The only other two morning-time events Wentworth describes are brunches (for baby showers and racquetball, obviously). It wasn’t much, but at least I had something more to go on: like goths, WASPs appreciate brunch. Indeed, the term “brunch” was first coined by WASPs in 1895 and became associated with WASP culture as a meal to replace the usual after-church fare among the monied class.
If I could identify a single dish on the breakfast side of all the WASPiest establishments’ brunch menus, I reasoned, perhaps I could back my way into a broader answer. Sure enough, whether it was at the Carlyle Hotel on the Upper East Side, the American Hotel in Sag Harbor, Market House on the Square in Chicago’s North Shore suburbs, or the Blue Ribbon Café at the Inn Walden outside of Cleveland, every brunch locale in traditional WASP bastions offered its patrons eggs Benedict: pork of some kind (usually Canadian bacon), poached eggs, and Hollandaise sauce served on an open-faced English muffin.
Like a croquet player staring down a column of wickets after a few too many gin and tonics in the hot afternoon sun, the pieces fell into place for me. One of the upper-class women in A.R. Gurney’s The Dining Room asks her cook to prepare her poached eggs for breakfast at home. Ali Wentworth’s cookbook mentions offhandedly that “at a restaurant [for brunch]... all the WASPs order Eggs Benedict.” And, depending on whom you ask, the dish either evolved out of the “Eggs a la Benedick” recipe of Delmonico’s Restaurant, first published in 1894, or was first ordered by a Princeton-educated stockbroker fighting off a hangover at the Waldorf Hotel in that same year.
The idea that a hungover stockbroker might have tried to pass off a hip downtown restaurant’s dish originally devised by immigrants as his own at an exclusive bastion of WASP privilege sounded stereotypically WASPy to me. The current Waldorf-Astoria Hotel has embodied blue-blooded prestige since it opened in 1931. And even though the building is now owned by a Chinese insurance conglomerate, WASP America still pretends it’s got a stake in the place. If there were ever a place to determine what the quintessential WASP breakfast food was, it would be the Waldorf.
When I called the hotel to ask if they would let me carry in a gluten-free English muffin to test out their Eggs Benedict, they equivocated. They had “several gluten-free bread options available,” they said. I sighed, combed my hair, put on a blazer, and booked a table. Once again, I would be locked out of the true realm of WASP-dom, but I supposed I could see if the pale shadow of the real thing offered any insights.
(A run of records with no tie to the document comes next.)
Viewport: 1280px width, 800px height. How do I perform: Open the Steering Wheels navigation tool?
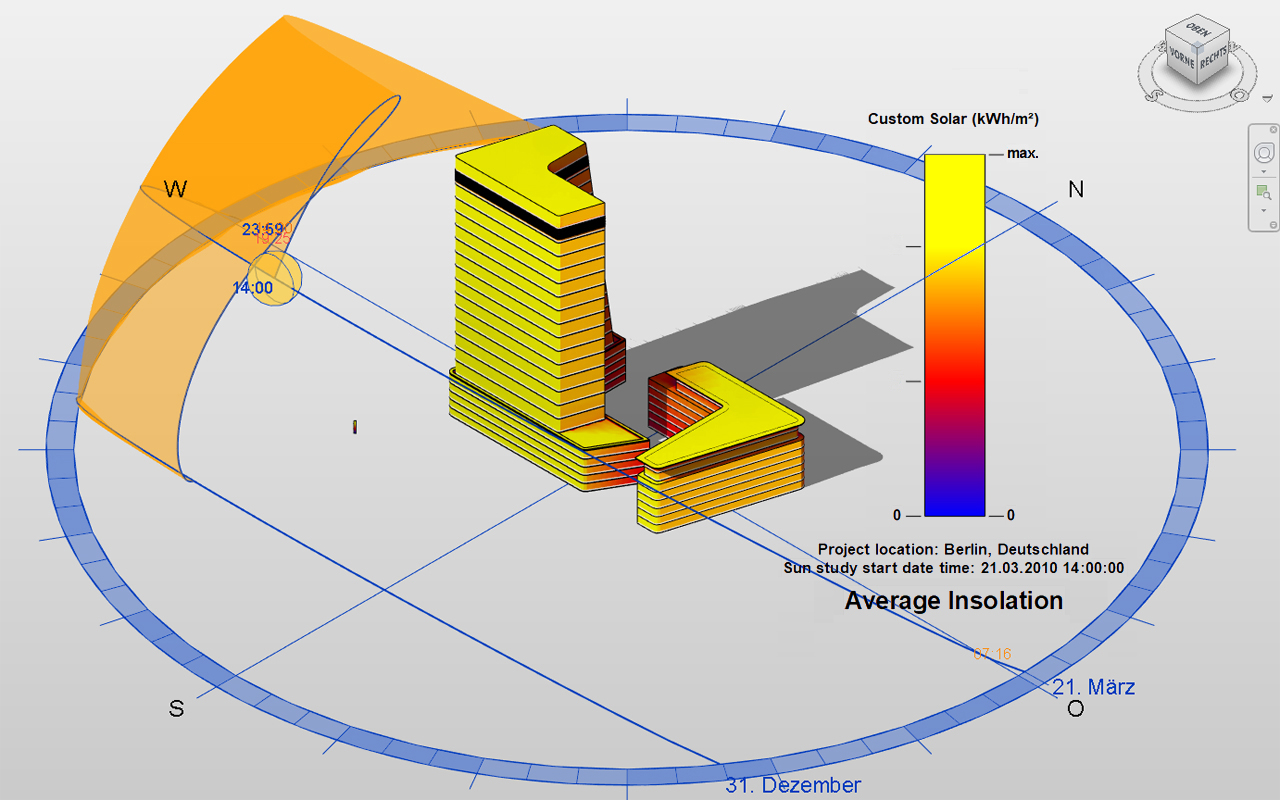coord(1264,153)
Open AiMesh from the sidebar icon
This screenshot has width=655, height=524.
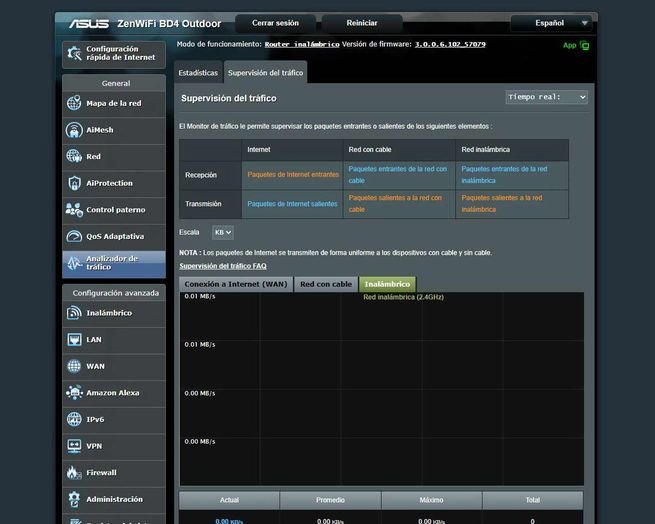74,130
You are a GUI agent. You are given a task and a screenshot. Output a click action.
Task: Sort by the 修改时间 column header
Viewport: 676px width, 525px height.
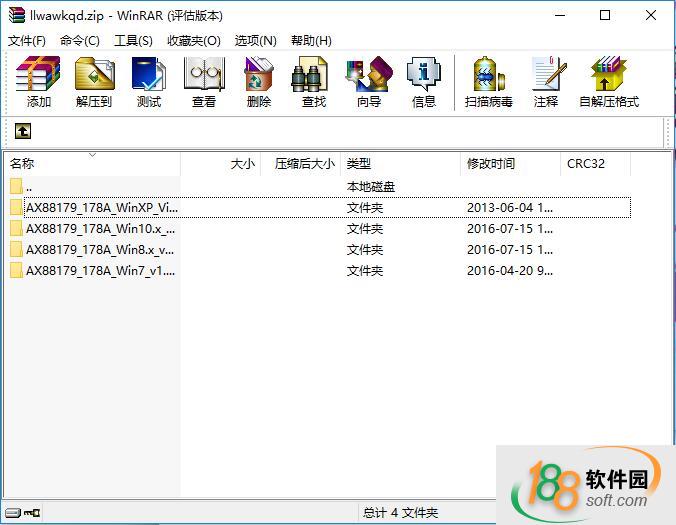[490, 164]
To my surprise, the Waldorf’s own story behind their (expensive) eggs Benedict described the original recipe as featuring “buttered toast,” and buttered gluten-free toast was precisely what they used to serve me their signature dish. Suffice it to say, it was decadent, finely crafted, and lifted immeasurably by the sense of privilege it conveyed. Truly, this was the WASPiest breakfast food. All that remained for me to do was to pay the bill, fight the urge to pick up some pleated khakis, and scuttle back to the subway before some passing patrician could recognize me for the interloper I was.